Grünenthal and King’s College London collaborate to develop human induced pluripotent stem cell-based microfluidic cultures for pain research

• Dr Ramin Raouf from King's College London and Grünenthal strive to develop reliable microfluidic culture models relevant for pain research based on human induced pluripotent stem cell-derived neurons
• Grünenthal has expertise in developing human induced pluripotent stem cells towards sensory neurones and will support the lab of Dr Raouf with a total consideration of more than £350.000.

Aachen, Germany and London, England, 27 April 2023 – Grünenthal and King’s College London announced a 24 months collaboration to develop microfluidic culture (MFC) models based on human induced pluripotent stem cells (iPSCs) and tailored to pain research. The collaboration aims to build on Dr Ramin Raouf’s pioneering work on MFCs by establishing models using human iPSC-derived neurons that closely mimic the functionality of human nociceptive neurones. Grünenthal will support the lab of Dr Raouf with its competencies in characterising human iPSCs and a total consideration of more than £350.000.

The collaboration aims to address a significant need for better transational models in pain research. Traditional rodent behavioural models have frequently failed to translate into the clinical setting due to fundamental differences in molecular, cellular and genetic mechanisms of pain across species. As a result, there is a high interest in establishing pre-clinical models that can more accurately represent the conditions in the human body. Chronic pain is a considerable burden that impacts up to one in five people worldwide and is the most common reason for seeking medical help. It stresses healthcare systems and economies, while patients frequently experience limited efficacy from available medicines.
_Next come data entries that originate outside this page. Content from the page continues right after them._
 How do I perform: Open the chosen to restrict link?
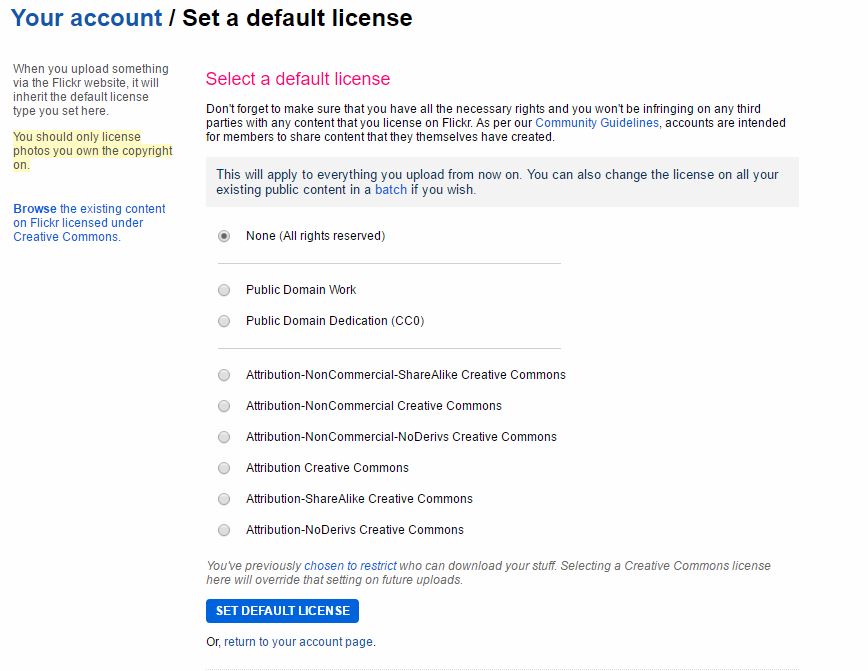coord(350,566)
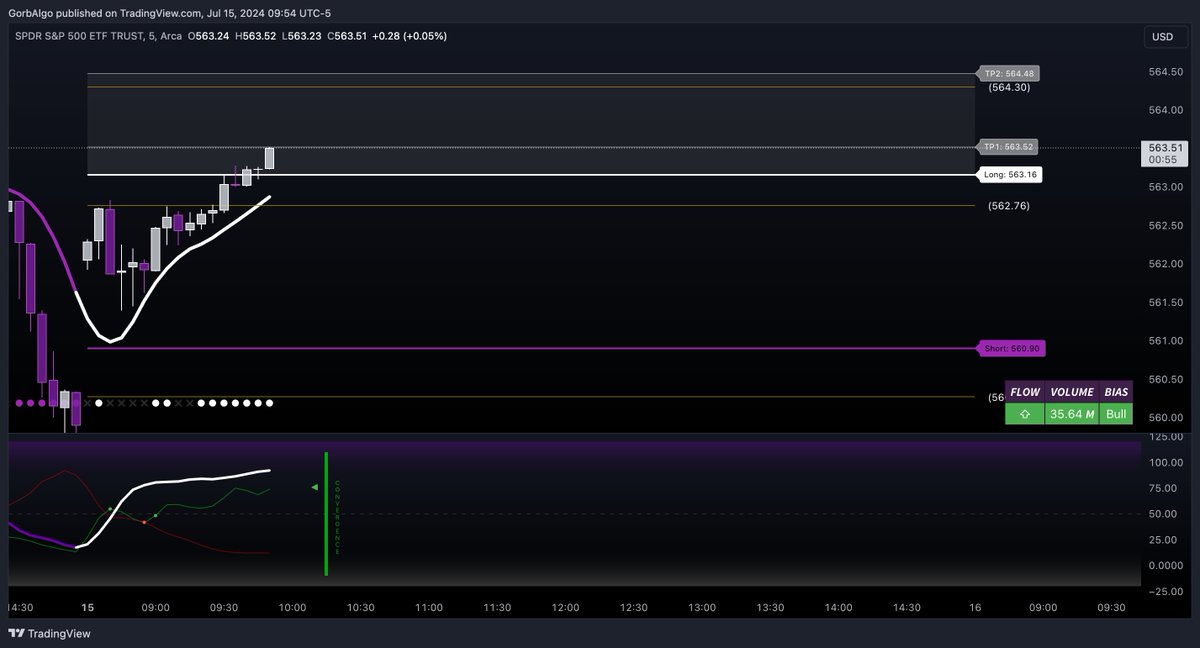Select the BIAS column header
The height and width of the screenshot is (648, 1200).
click(1116, 392)
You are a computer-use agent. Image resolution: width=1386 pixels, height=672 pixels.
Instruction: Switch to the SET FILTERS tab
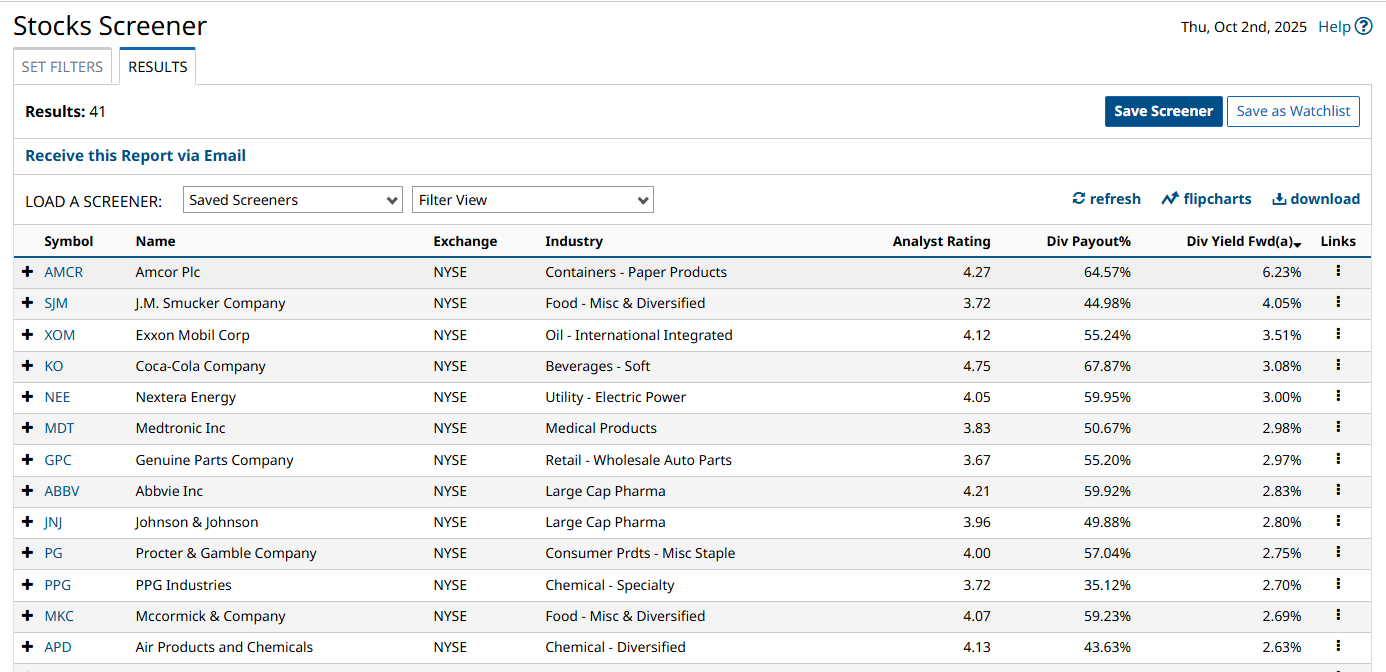click(62, 67)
“Compared to traditional cell culture techniques, microfluidic cultures replicate more accurately the anatomy and physiology of the nervous system. Therefore, they can provide significant advantages in pre-clinical pain research”, says Dr Ramin Raouf, Lecturer in Molecular Neuroscience at King’s College London. “I believe adapting them with human iPSCs will create a transformative platform for generating translatable insights into the mechanisms of pain which will eventually contribute to reducing the attrition rate in clinical development.”
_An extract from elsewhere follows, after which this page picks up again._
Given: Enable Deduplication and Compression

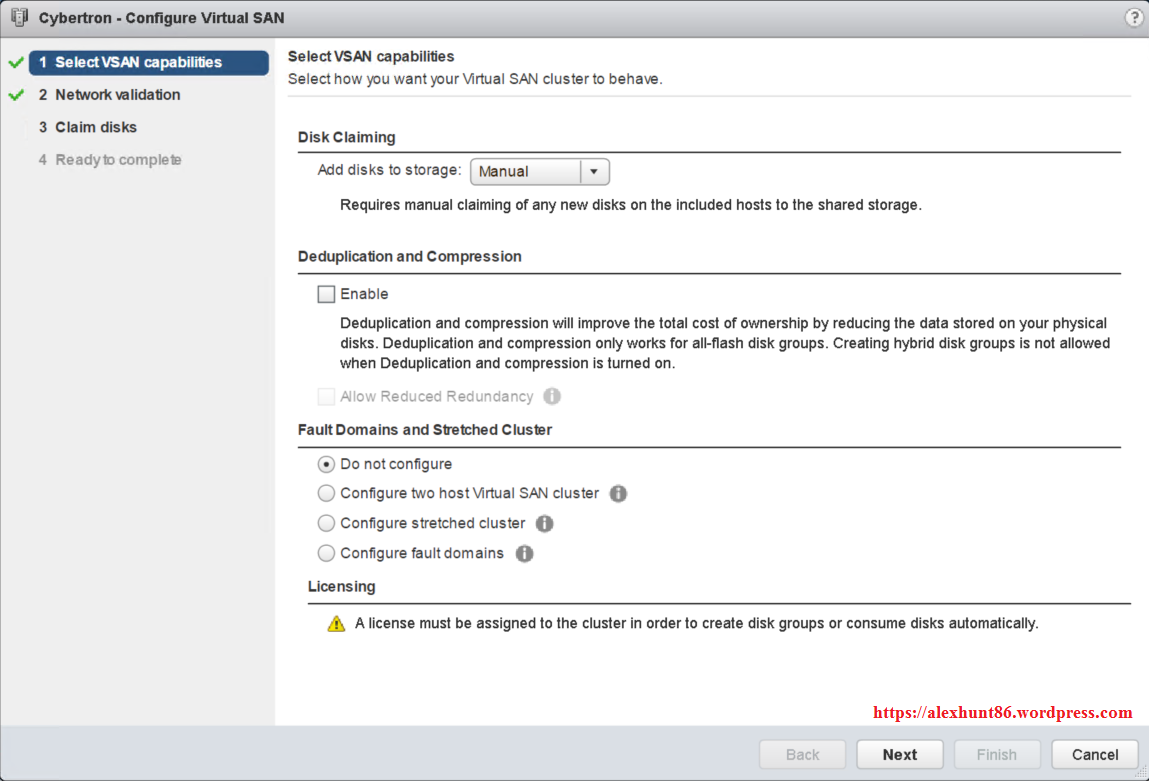Looking at the screenshot, I should 324,293.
“We are delighted to join forces with Dr Ramin Raouf, a leading expert in microfluidic culture models. Taking this method to the next level may significantly enhance our understanding of how investigational medicines modulate pain”, says Jan Adams, M.D., Chief Scientific Officer Grünenthal. “As a leading company in pain research, our ambition is to play a crucial role in developing such pioneering methodologies. We aim to anchor these competencies in our organisation and to include such models in our pre-clinical repertoire.”

Grünenthal and Dr Ramin Raouf share a common research interest in neuroscience and the investigation of mechanisms of pathological pain. Dr Ramin Raouf is a world-leading researcher in the field of microfluidic cultures who pioneered the use of microfluidic culture models to study nociceptive neurons and established sophisticated rodent models. Grünenthal is a global leader in pain research and management and has delivered six essential treatment options for pain patients in the last decades. Today, the company is dedicated to creating the next generation of innovative non-opioid pain treatments. For R&D, Grünenthal executes a distinctive therapeutic area strategy focusing on four key pain indications: peripheral neuropathic pain, chronic post-surgical pain, chronic low back pain, and osteoarthritis.

About induced pluripotent stem cells

Induced pluripotent stem cells (iPSCs) are derived from a somatic cell that has been reprogrammed back into a pluripotent state by either introducing specific genes coding for transcription factors or adding small molecules that regulate cell identity. Those iPSCs can be differentiated into different cell types with unique characters, including peripheral sensory neurons.

About microfluidic cultures

Microfluidic devices are compartmentalised chips consisting of different chambers, sometimes called ´lab on a chip´ or ‘tissue chips’, allowing cell-to-cell contact via a series of connecting channels. Microfluidic cultures are used in this present collaboration to investigate the effects of analgesic compounds on different cellular compartments of the pain-sensing neuronal network, as well as the communication between neurons involved in pathological pain signalling.